Tropisms (New Directions Pearls)

Tropisms (New Directions Pearls)

Language: English

Pages: 96

ISBN: 0811222764

Format: PDF / Kindle (mobi) / ePub


Nathalie Sarraute's stunning debut―vignettes of "inner movements"―foreshadowed the rise of the nouveau roman.

Hailed as a masterpiece by Jean Genet, Marguerite Duras, and Jean-Paul Sartre, Tropisms is considered one of the defining texts of the nouveau roman movement. Nathalie Sarraute has defined her work as the “movements that are hidden under the commonplace, harmless instances of our everyday lives.” Like figures in a grainy photograph, Sarraute’s characters are blurred and shadowy, while her narrative never develops beyond a stressed moment.

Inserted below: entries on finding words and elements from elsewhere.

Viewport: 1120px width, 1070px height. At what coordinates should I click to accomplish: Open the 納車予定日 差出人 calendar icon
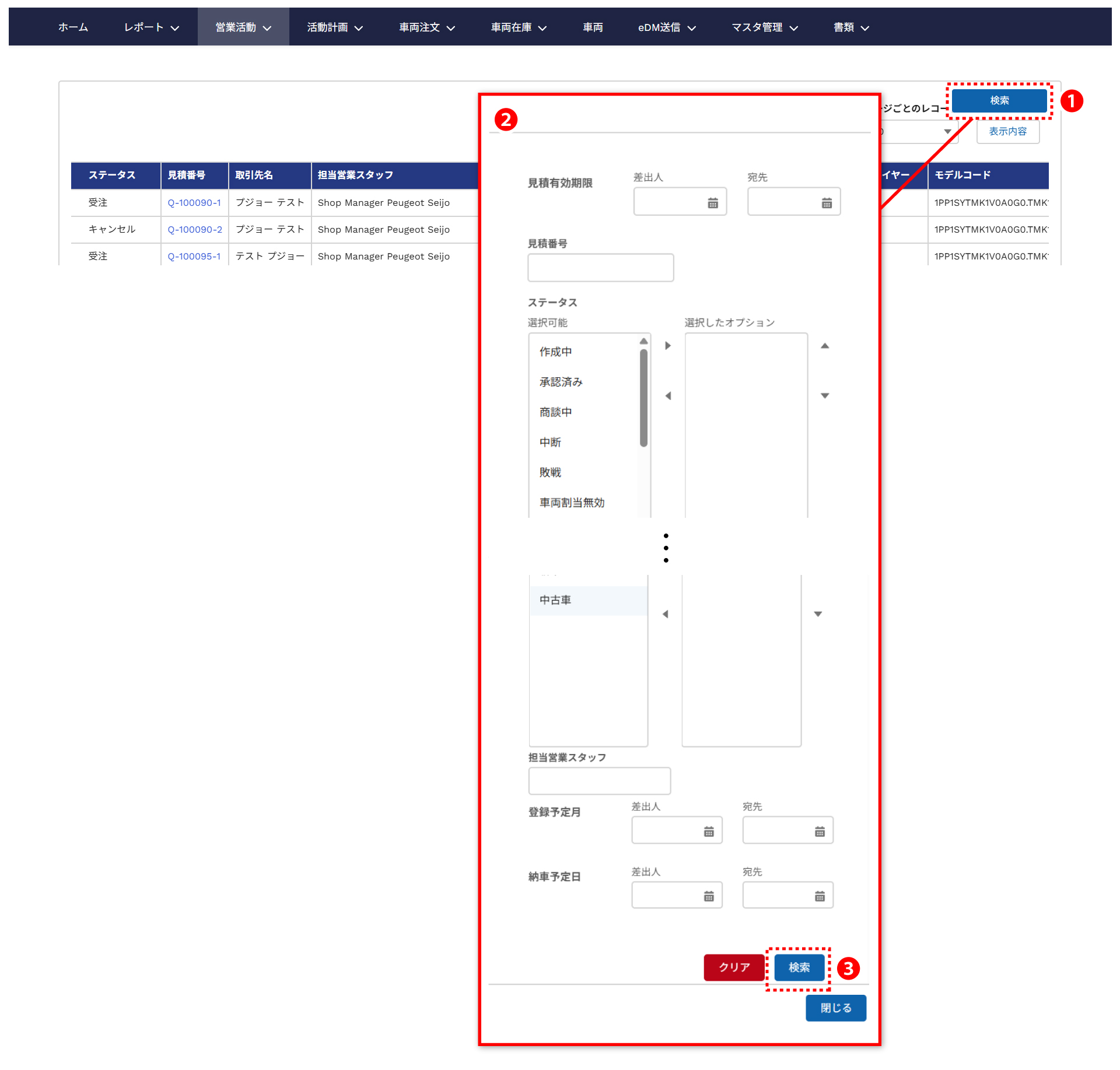coord(708,896)
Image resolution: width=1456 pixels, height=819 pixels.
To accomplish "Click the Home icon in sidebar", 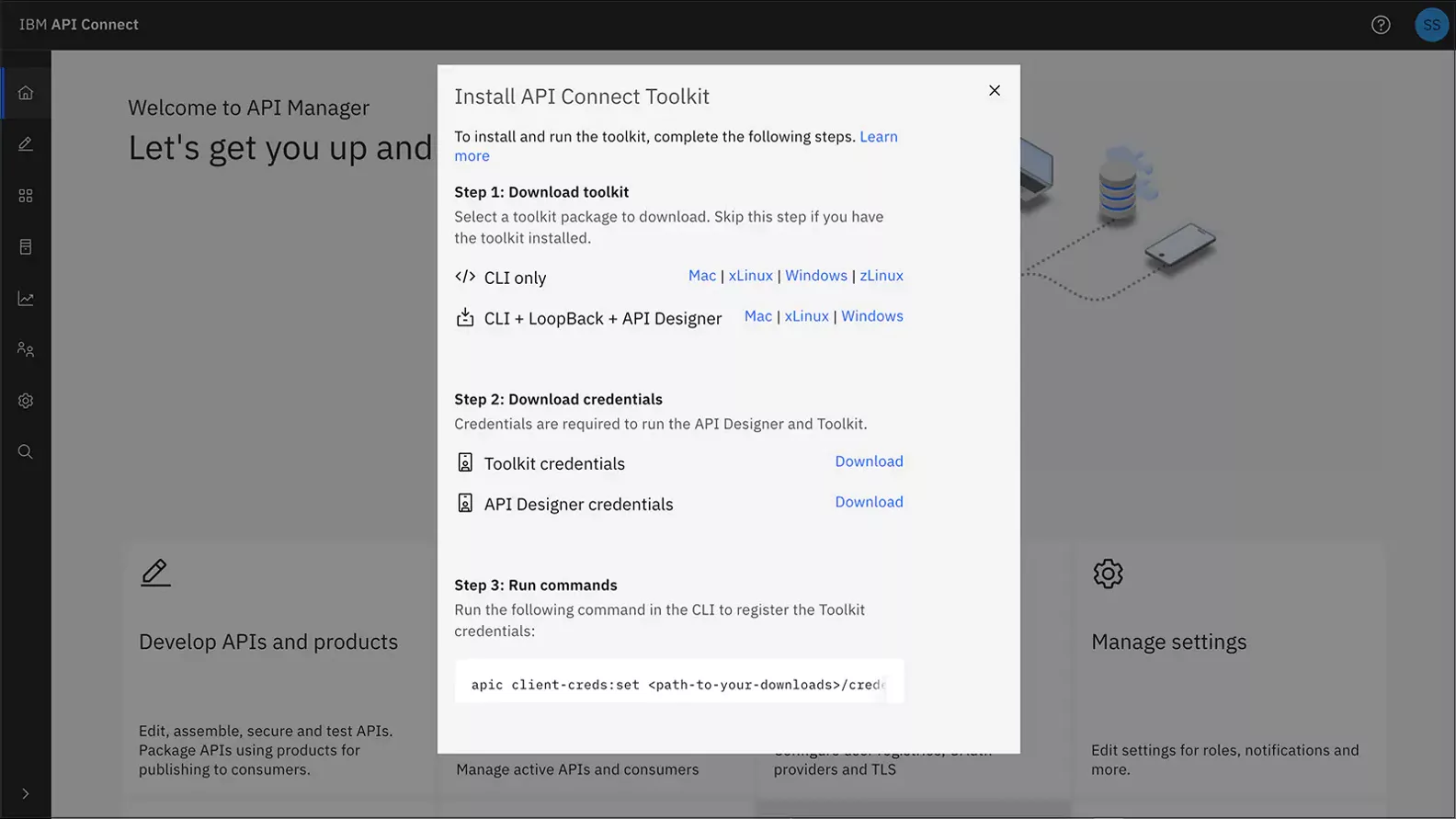I will (x=26, y=93).
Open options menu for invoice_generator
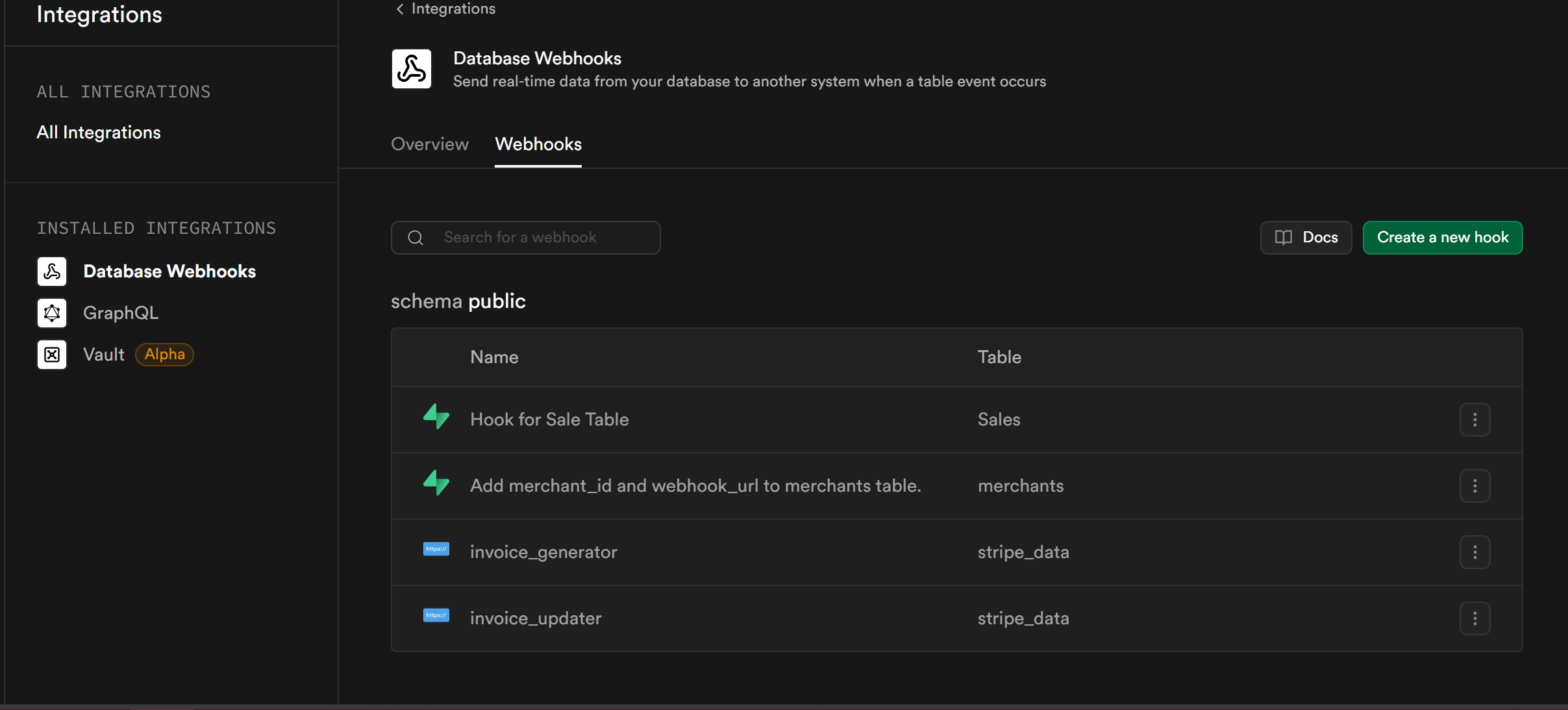The height and width of the screenshot is (710, 1568). (1475, 552)
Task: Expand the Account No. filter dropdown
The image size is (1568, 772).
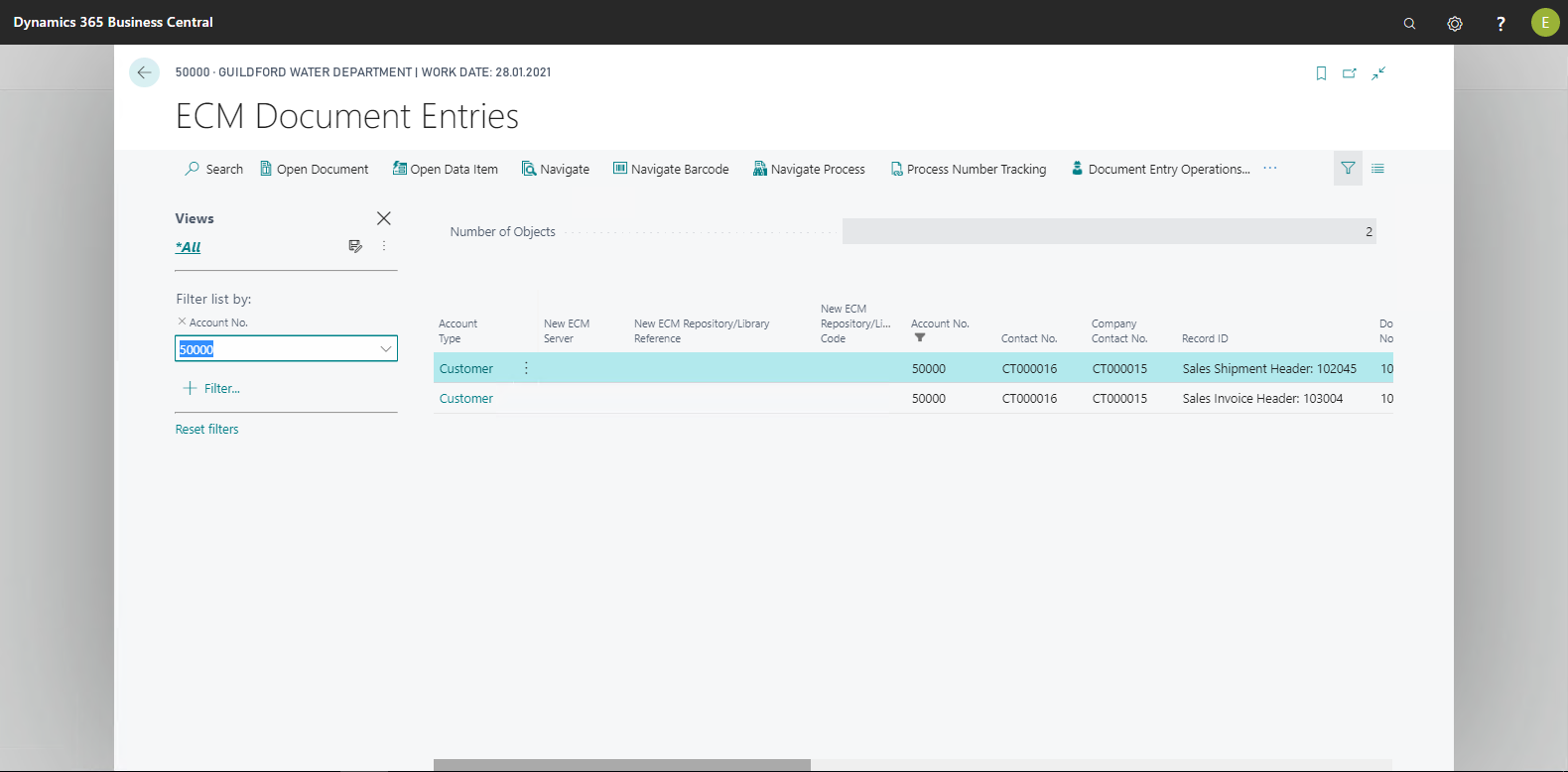Action: (x=385, y=348)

Instead, Sarraute brilliantly finds and elaborates subtle details―when a relationship changes, when we fall slightly deeper into love, or when something innocent tilts to the smallest degree toward suspicion.

Aimez-vous Brahms...

Community, Myth and Recognition in Twentieth-Century French Literature and Thought

Œuvres complètes : Tome I

Le bourgeois gentilhomme

 

 

 

 

 

 

 

 

 

 

long time, ever since, as a little child, he had begged their favour, had tried to attach himself to them, to cling to them, to warm himself, they had refused to 'play', to become what he had wanted to make of them, 'poetic memories of childhood'. They had been brought to heel, these objects had, being well trained, they had the unobtrusive, anonymous look of well-schooled servants; they knew their place and they refused to answer him, out of fear, no doubt, of being dismissed. But with the

Behaviourist tendency and by a metaphysics of the 'absurd.' As a result, if for no other reason than to seek justification, reassurance or encouragement for myself, I began to reflect upon the motives that impelled me to reject certain things, to adopt certain techniques, to examine certain works of both past and present, and to anticipate those of the future, in an effort to discover an irreversible direction in literature that would permit me to see if my own quest was in line with this

direction. Thus it was that, in 1947, I was prompted to study the works of Dostoïevski and Kafka from a particular angle. In the article entitled L'Ere du soupçon, which appeared in 1950, I tried to show the results of the transformations of characters in fiction since Balzac's time, as exemplified in the contemporary novel. And in Conversation et sous-conversation, published in 1955, I called attention to the out-moded nature of dialogue as practised in the traditional novel. In connection

cleaner in the neighbourhood. They never tried to recall the place in the country where once they had played, they never tried to recapture the colour and the smell of the little town they had grown up in, they never saw suddenly appear before their mind's eye, when walking along the streets in their neighbourhood, when looking in the shop-windows, when they went past the concierge's door and greeted her very politely, they never saw rise up in their recollections a bit of wall inundated with

'scale of values'. No conversations about the shape of hats and Rémond fabrics for her. She had profound contempt for square-toed shoes. Like a wood-louse she had crawled insidiously towards them and maliciously found out about 'the real thing', like a cat that licks its chops and closes its eyes before a jug of cream it has discovered. Now she knew it. She was going to stay there. They would never dislodge her from there again. She listened, she absorbed, greedy, voluptuous, rapacious.